As humans we have two types of information and knowledge we care about. There is the example of general and factual information. These are the times we go to Wikipedia, read books, scientific journals to find unbiased and clearly informed views. There are also times we want emotional advice and perspectives. We want to debate and test out our ideas in more volitile environments to see how they hold up. We want to dialog with those who have experienced different challenges or hold different views than us. Think about all the times you have decided that the question you have doesn’t have an answer on Google. Career advice, emotional situations, relationships, moral and religious considerations are all areas where we value human personas and their unique perspectives to tell us different types of information. Language Models elevate a different technical capability than Google. They can hear your specific situation and respond to it. You don’t need to find someone who has a similar, but not identical situation. You can perfectly explain for one-on-one personal advice.
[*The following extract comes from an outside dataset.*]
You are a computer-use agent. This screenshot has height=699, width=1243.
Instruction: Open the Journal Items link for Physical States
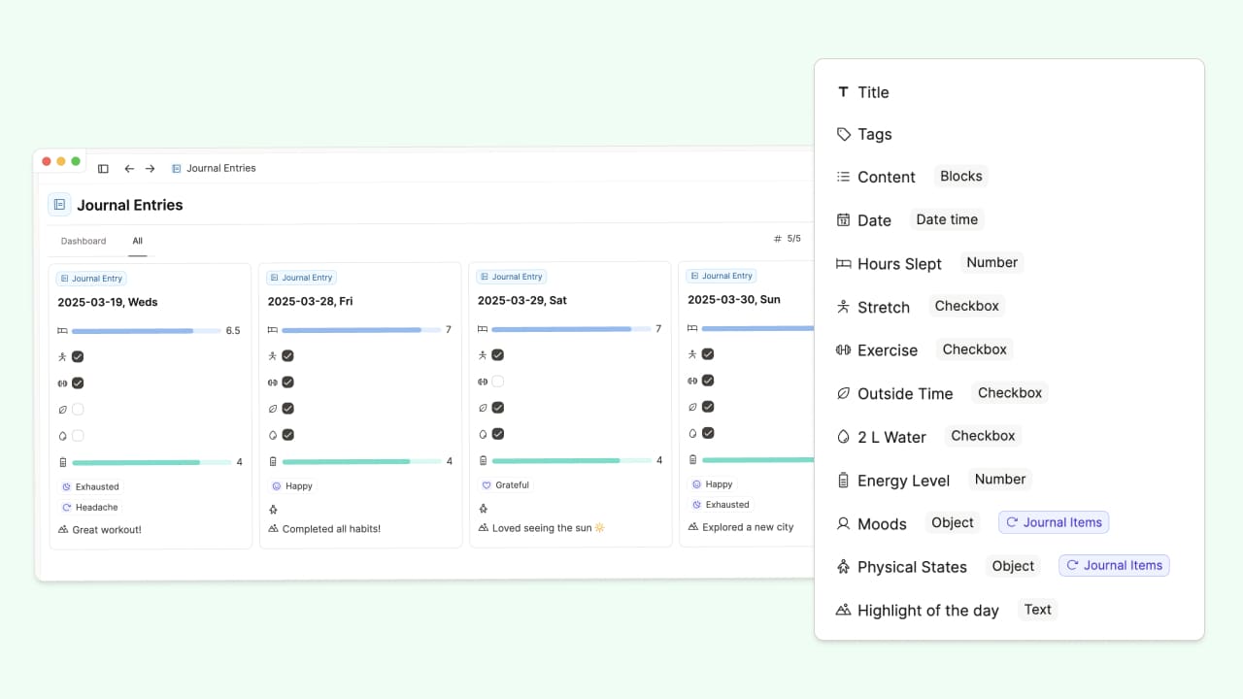[1114, 566]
So they could be capable of being fantastically useful like the internet is for finding general and factual information. Langauge Models have the capability of providing specific and wise responses, but it will require a better or different persona. You may want a life coach who motivates you like a father would to reach and push you to success. You may not want a coach that is extremely attentive to be helpful and polite to you. You may want a coach that is aggressive and strong. That addresses your questions with a certain end goal in mind that isn’t just trying to make you happy and elicit a 5-star response.

Suppose you believe that AI models aren’t intelligent enough to have these perspectives or dialog on these topics due to emotional complexity. You must atleast see that the way we are building models today, which are generalized, trained on all knowledge, refined on values which are shared by a set of western human labelers will not satisfy the unique demands that each human may have or desire. Post training protocols should be updated to birth many different types of LLMs all with different personas. These personas should be directly tuned to have personalities that are clearly stated. This would make LLMs vastly more human and useful to us. There may be a sacrifice of intelligence or accuracy, but that is all the more human. What we want from people sometimes isn’t the correct answer, but the opportunity to dialog and interact with someone who believes something, even if that thing is wrong.